After my successful return to yoghurt making I wanted to do more. With my Dairy-o kit came an instruction booklet - and since I had the foresight to cover it with plastic back in the day it's still pretty well intact. I had read it, of course, back when I got it but never gone beyond basic yoghurt making for some reason. There are other interesting recipes in it starting with how to make 'thickened yoghurt'. This is what we now know as Greek style yoghurt so it turns out I could have been making this for myself for years instead of waiting until it became a popular food item in the supermarket refrigerator shelves. Doh. Then there's how to make other cultures - buttermilk, sour cream, creme fraiche and cottage cheese - and buried among these is drained yoghurt cheese.
This last really caught my eye because I was recently watching an excerpt from The Feed (from public broadcaster SBS) in which the presenter, who is of Lebanese descent, was saying how she had come across this somewhere and how she felt there was some cultural appropriation taking place where someone had taken an item of Lebanese culture - labneh (a cheese made by draining yoghurt) - and misrepresented it by calling it something else (that is drained yoghurt cheese). I can understand how this might feel. Labneh is one of those traditional foods in Lebanese cooking that appears in many guises and I'm more than happy to acknowledge its place in that cuisine. I read a lot of cooking blogs and the further I looked into it the more often I found Lebanese folk claiming drained yoghurt cheese in the form of labneh as their culture's own. They turned up writing critical comments about how their culture was being mistreated in some way which sometimes became quite heated - and I do understand.

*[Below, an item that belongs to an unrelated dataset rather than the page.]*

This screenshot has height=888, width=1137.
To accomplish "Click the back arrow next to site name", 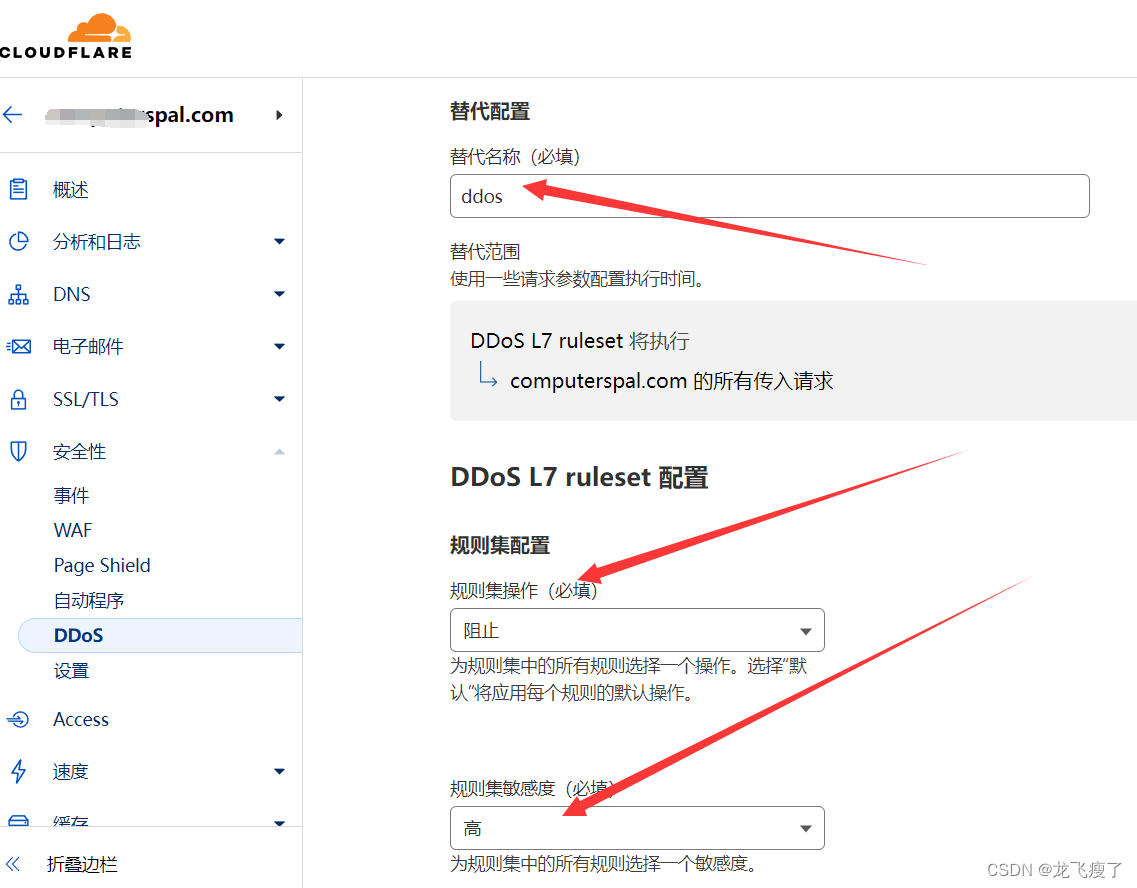I will (x=13, y=114).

But, the thing is drained yoghurt cheese is made all around the Mediterranean - it's found in Syria, Iran, Iraq, Jordan, Palestine, Israel, Cyprus and Egypt and many other places. It's known by different names - it's labne in Egypt for example - and used in different ways in many places. There are even some slightly different versions of drained yoghurt in Asian and southern Europe cultures. Some might even view Icelandic skyr as in the same tradition although it does use rennet as part of its ingredients so maybe not.
This is where my dilemma arises because cultural appropriation is very tricky and as a writer it's something I have to be aware of. The trouble is when is it appropriation? In the case of drained yoghurt cheese I think I come down on the side of no, it's not cultural appropriation because it's a staple in many places and doesn't belong specifically to the Lebanon. I'd be interested to know what you think, too.

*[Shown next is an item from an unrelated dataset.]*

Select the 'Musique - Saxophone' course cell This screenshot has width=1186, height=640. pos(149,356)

While I investigated a lot of things came up that I'm very unsure about. One thing about cultural appropriation seems to be that someone from a dominant culture lays claim to something which is unique to another culture and uses that for profit. So I can see why a fashion designer putting catwalk models in Native American war bonnets is definitely not on. Apart from anything else such headdresses are not merely meant as ornamentation and have other cultural significance. But another example given was of an incident where a manufacturer had used without permission paintings and designs by indigenous Australian artists on items like T-shirts and tea towels. To me this isn't simply appropriation - although it is in part - but more accurately it's outright theft of the artists' work. If someone makes something - a piece of art or written words or whatever - this belongs to them and they should be the one who profits from it. Just like movie and book piracy if you take and use what someone produces for your profit or to avoid paying for it without either the creator's consent or permission in my view you're a thief. Again I'd like to know what you think.